Personal information
- Born: May 2, 1982 (age 44) Edmonton, Alberta, Canada
- Home town: North Vancouver, British Columbia
- Height: 165 cm (5 ft 5 in)

Sport
- Country: Canada
- Event(s): 1m, 3m, 3m synchro, 10m, 10m synchro
- Club: Dive Calgary
- Partner: Melanie Rinaldi (3m)
- Former partner(s): Émilie Heymans (3m & 10m) Eryn Bulmer (3m)
- Coached by: Igor Paskov

Medal record
Olympic Games
| Bronze medal – third place | 2004 Athens | 10m synchro |
World Championship
| Gold medal – first place | 2001 Fukuoka | 1m springboard |
| Gold medal – first place | 2005 Montreal | 1m springboard |
| Silver medal – second place | 2007 Melbourne | 1m springboard |
| Bronze medal – third place | 2003 Barcelona | 1m springboard |
Pan American Games
| Gold medal – first place | 2003 Santo Domingo | 3m springboard |
| Gold medal – first place | 2003 Santo Domingo | 3m synchro |
| Silver medal – second place | 1999 Winnipeg | 10m platform |
| Bronze medal – third place | 1999 Winnipeg | 3m springboard |
| Bronze medal – third place | 2003 Santo Domingo | 10m platform |
Commonwealth Games
| Gold medal – first place | 2006 Melbourne | 3m springboard |
| Gold medal – first place | 2006 Melbourne | 1m springboard |
| Silver medal – second place | 1998 Kuala Lumpur | 1m springboard |
| Silver medal – second place | 2002 Manchester | 1m springboard |
| Bronze medal – third place | 2002 Manchester | 10m platform |

= Blythe Hartley =

Canadian diver (born 1982)

Blythe Michaele Munro Hartley (born May 2, 1982) is a Canadian Olympic diver.

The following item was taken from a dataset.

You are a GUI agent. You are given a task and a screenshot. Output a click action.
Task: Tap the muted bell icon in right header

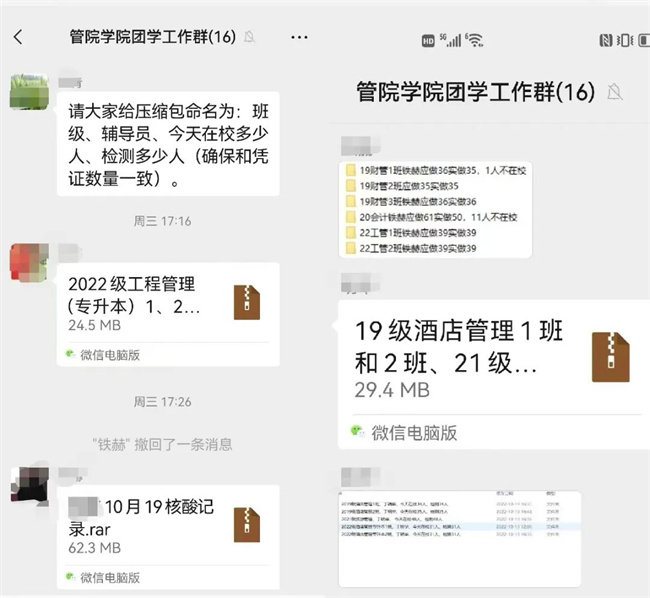(x=615, y=92)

She was born in Edmonton, Alberta and began diving at age 12.

==Personal life==
She went to the National Sport School in Calgary, Alberta with many other top Canadian athletes. Hartley attended Handsworth Secondary School before going on to attend the University of Southern California where she graduated in 2006 with a degree in communications. She was CTV diver analyst during 2012 Summer Olympics.

==Diving career==
Hartley won her first gold medal at the world aquatic championships in the 1 m springboard in Fukuoka, Japan in 2001, and won a bronze at the 2003 World Aquatics Championships in 3 m springboard in Barcelona, Spain. Her best finish at the 2000 Summer Olympics was in 3 m springboard synchro where she finished 5th. She won her first Olympic medal at the 2004 Summer Olympics where she won a bronze with partner Émilie Heymans in the synchronized 10 m platform event.

Hartley also won a gold medal at the 2005 World Aquatics Championships in Montreal in the springboard event.

The North Vancouver resident concluded her competitive career at the 2008 Beijing Olympics, where she placed fourth in the three-metre springboard.